← Back to all writing

A map of mechanistic interpretability: observe, intervene, validate

May 29, 2026

I spent a few weeks working through the standard mechanistic interpretability toolkit: contrast vectors and steering, linear probes, sparse autoencoders, Neuronpedia, Natural Language Autoencoders. They all felt intuitive. Almost suspiciously so. Same hooks on the residual stream, same layer sweeps, same question — what is this activation doing? — with different answers.

That intuition is correct. The methods are not independent inventions. They are different edges on the same causal graph: decode what is there → intervene to test causality → validate that the story survives scrutiny. Once you see that structure, the acronym soup stops being intimidating.

What also becomes clear is why it feels like “there are no clever new methods left.” The micro-invention phase — logit lens, induction heads, the first SAE papers — is mostly over. The frontier in 2026 is not probe #7. It is multi-method convergence, honest failure modes, and closing the loop to safety decisions. This article is a map of the tools as they exist today, organized by the question each one actually answers.

For how interpretability fits into oversight at deployment time, see three layers of AI oversight. For one concrete research thread on my site — supervised emotion vectors vs. Anthropic’s NLA line — see NLA and emotion vectors.


Start with the question, not the acronym

Most confusion comes from treating “interpretability” as one technique. It is at least three:

StageQuestionIf you skip it…
Observe / decodeCan we read an internal state?You confuse correlation with mechanism
InterveneDoes changing that state cause the behavior to change?You get pretty heatmaps that do not transfer
ValidateDoes the explanation survive held-out tasks, ablations, and adversarial checks?You get IOI-style anecdotes, not science

Every method you have heard of sits in one of these buckets (sometimes two). Read ≠ steer ≠ patch ≠ feature. A concept can peak for linear decoding at layer 8, steer best at layer 14, and matter for a circuit only at an attention head you never probed. Collapsing those curves into “layer 12 = emotion” is how interpretability Twitter lies to you.


Observe: reading the residual stream

These methods take activations and produce an interpretation. None of them, alone, proves causality.

Contrast vectors and linear probes

The simplest read: collect activations on positive vs. negative examples of a concept, subtract means, get a direction. Representation Engineering (RepE) (Zou et al., 2023) formalized this as monitor + control. Linear Artificial Tomography (LAT) sweeps the same direction across layers.

Linear probes and logistic regression on hidden states answer a narrower question: is concept C linearly decodable at layer L? Cheap, scalable, easy to fool yourself with if your stimuli share surface features.

This is the family I used when reproducing Anthropic’s emotion vectors on Llama 1B: supervised contrast pairs, layer-wise vectors, logit lens readout, steering at inference. It works. It also mostly captures emotion categorization (label-shaped signal) more than affect reception — a dissociation Whether, Not Which (2026) documents on keyword-free stimuli.

Logit lens and tuned lens

Project a hidden state through the unembedding matrix and inspect top promoted tokens. Fast sanity check: does this direction look like “fear” or “Paris”? Tuned lens variants learn a per-layer correction because the raw unembedding is a rough approximation. Useful, not causal.

Sparse autoencoders (SAEs) and crosscoders

Superposition (Elhage/Olah) explains why individual neurons are polysemantic: models pack more concepts than dimensions. SAEs train a sparse dictionary to decompose activations into features — hopefully monosemantic units.

Anthropic’s Scaling Monosemanticity (2024) showed this at Claude 3 Sonnet scale: safety-relevant features (deception, sycophancy), multi-step reasoning features, and human-inspectable names.
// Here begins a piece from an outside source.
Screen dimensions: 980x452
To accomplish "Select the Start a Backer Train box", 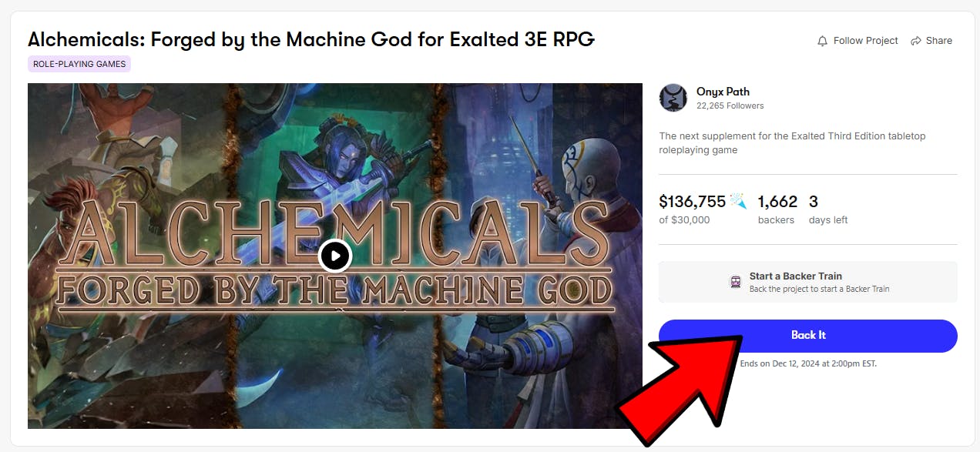I will (808, 282).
Crosscoders (2024) encode multiple layers into one shared feature set so the same concept can be tracked vertically without reinventing it per layer.
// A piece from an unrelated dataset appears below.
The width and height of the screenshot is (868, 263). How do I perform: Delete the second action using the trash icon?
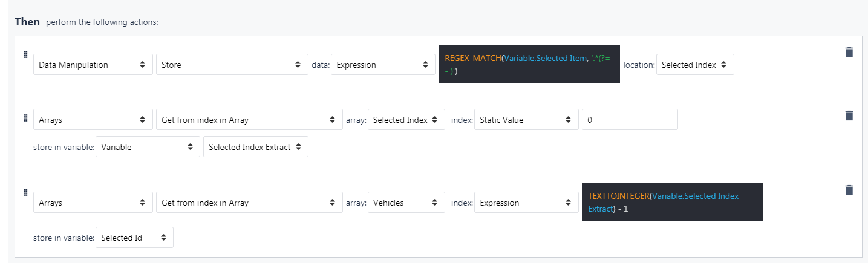849,115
Neuronpedia is the community UI for browsing SAE and NLA features — not a method, but the inspection layer the ecosystem actually uses.
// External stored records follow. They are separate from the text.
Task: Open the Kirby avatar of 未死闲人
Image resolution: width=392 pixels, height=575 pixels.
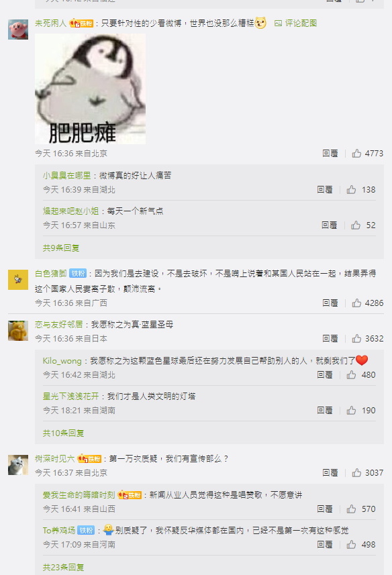Action: [x=18, y=30]
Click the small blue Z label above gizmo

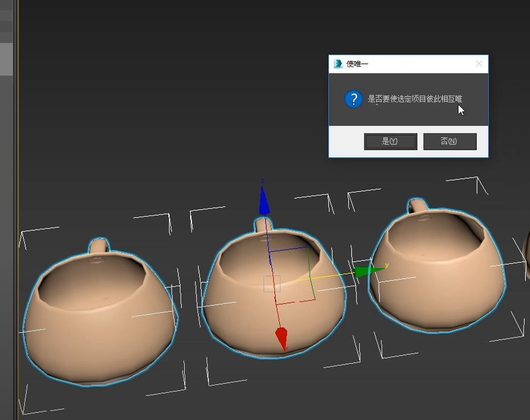point(262,181)

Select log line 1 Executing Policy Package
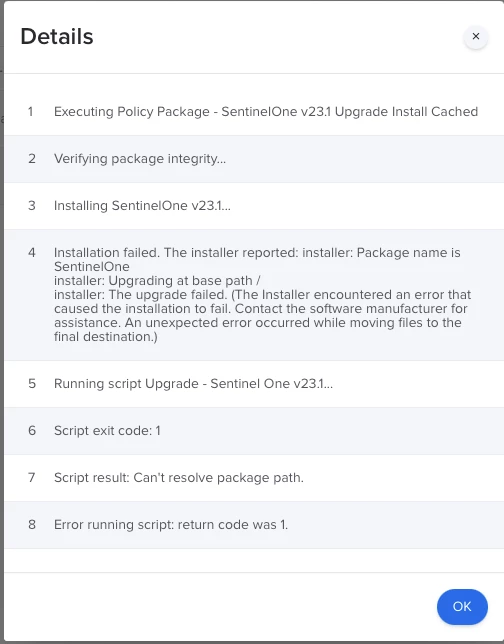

SAEs are the main unsupervised alternative to hand-built contrast vectors. The catch: dictionaries are not unique, low reconstruction error does not imply mechanistic faithfulness (Olah, 2025 toy model), and a feature that looks semantic may implement memorization.

Natural language autoencoders (NLAs)

Anthropic’s NLA paper (2026) compresses an activation into ≤500 tokens of natural language, then reconstructs the activation from that text. Training optimizes reconstruction MSE only; readability emerges from the bottleneck.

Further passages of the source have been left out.